How to define a summary evaluator
Some metrics can only be defined on the entire experiment level as opposed to the individual runs of the experiment.
For example, you may want to compute the overall pass rate or f1 score of your evaluation target across all examples in the dataset.
These are called summary_evaluators
. Instead of taking in a single Run
and Example
, these evaluators take a list of each.
Below, we'll implement a very simple summary evaluator that computes overall pass rate:
- Python
- TypeScript
def pass_50(outputs: list[dict], reference_outputs: list[dict]) -> bool:
"""Pass if >50% of all results are correct."""
correct = sum([out["class"] == ref["label"] for out, ref in zip(outputs, reference_outputs)])
return correct / len(outputs) > 0.5
function summaryEval({ outputs, referenceOutputs }: { outputs: Record<string, any>[], referenceOutputs?: Record<string, any>[]}) {
let correct = 0;
for (let i = 0; i < outputs.length; i++) {
if (outputs[i]["output"] === referenceOutputs[i]["label"]) {
correct += 1;
}
}
return { key: "pass", score: correct / outputs.length > 0.5 };
}
You can then pass this evaluator to the evaluate
method as follows:
- Python
- TypeScript
from langsmith import Client
ls_client = Client()
dataset = ls_client.clone_public_dataset(
"https://smith.langchain.com/public/3d6831e6-1680-4c88-94df-618c8e01fc55/d
)
def bad_classifier(inputs: dict) -> dict:
return {"class": "Not toxic"}
def correct(outputs: dict, reference_outputs: dict) -> bool:
"""Row-level correctness evaluator."""
return outputs["class"] == reference_outputs["label"]

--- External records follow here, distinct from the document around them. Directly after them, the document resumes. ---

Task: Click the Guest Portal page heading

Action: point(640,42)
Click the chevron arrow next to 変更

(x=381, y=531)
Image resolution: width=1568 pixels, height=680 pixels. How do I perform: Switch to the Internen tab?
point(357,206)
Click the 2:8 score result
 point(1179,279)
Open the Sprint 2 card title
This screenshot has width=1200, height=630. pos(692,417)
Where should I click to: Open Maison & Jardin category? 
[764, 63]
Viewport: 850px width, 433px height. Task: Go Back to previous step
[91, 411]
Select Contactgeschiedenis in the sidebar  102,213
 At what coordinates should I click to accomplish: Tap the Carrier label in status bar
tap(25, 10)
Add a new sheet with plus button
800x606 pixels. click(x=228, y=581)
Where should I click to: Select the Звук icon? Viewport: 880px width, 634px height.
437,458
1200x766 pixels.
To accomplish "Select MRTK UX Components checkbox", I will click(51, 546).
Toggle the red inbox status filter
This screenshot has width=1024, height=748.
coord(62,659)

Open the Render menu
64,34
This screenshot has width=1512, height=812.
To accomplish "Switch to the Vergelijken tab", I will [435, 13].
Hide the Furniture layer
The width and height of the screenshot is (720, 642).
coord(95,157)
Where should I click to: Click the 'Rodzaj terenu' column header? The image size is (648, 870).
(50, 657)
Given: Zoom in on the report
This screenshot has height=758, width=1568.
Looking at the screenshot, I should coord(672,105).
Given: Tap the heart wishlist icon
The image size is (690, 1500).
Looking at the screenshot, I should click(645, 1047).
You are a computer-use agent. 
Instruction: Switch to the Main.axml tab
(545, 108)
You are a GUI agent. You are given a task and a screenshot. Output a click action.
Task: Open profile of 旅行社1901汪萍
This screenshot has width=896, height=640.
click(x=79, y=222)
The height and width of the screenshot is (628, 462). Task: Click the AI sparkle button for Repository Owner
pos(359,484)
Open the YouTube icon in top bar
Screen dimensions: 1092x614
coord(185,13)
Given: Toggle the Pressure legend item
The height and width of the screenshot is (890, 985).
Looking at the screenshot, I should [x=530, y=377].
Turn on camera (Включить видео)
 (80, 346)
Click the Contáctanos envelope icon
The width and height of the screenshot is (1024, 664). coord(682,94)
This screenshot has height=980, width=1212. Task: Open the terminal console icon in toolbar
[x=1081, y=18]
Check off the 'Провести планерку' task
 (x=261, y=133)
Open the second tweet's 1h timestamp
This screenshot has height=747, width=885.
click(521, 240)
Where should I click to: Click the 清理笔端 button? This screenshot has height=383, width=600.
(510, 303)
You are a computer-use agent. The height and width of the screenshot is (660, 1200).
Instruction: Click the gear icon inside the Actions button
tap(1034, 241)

results = ls_client.evaluate(
bad_classified,
data=dataset,
evaluators=[correct],
summary_evaluators=[pass_50],
)
import { Client } from "langsmith";
import { evaluate } from "langsmith/evaluation";
import type { EvaluationResult } from "langsmith/evaluation";
const client = new Client();
const datasetName = "Toxic queries";
const dataset = await client.clonePublicDataset(
"https://smith.langchain.com/public/3d6831e6-1680-4c88-94df-618c8e01fc55/d,
{ datasetName: datasetName }
);
function correct({ outputs, referenceOutputs }: { outputs: Record<string, any>, referenceOutputs?: Record<string, any> }): EvaluationResult {
const score = outputs["class"] === referenceOutputs?["label"];
return { key: "correct", score };
}
function badClassifier(inputs: Record<string, any>): { class: string } {
return { class: "Not toxic" };
}
await evaluate(badClassifier, {
data: datasetName,
evaluators: [correct],
summaryEvaluators: [summaryEval],
experimentPrefix: "Toxic Queries",
});
In the LangSmith UI, you'll the summary evaluator's score displayed with the corresponding key.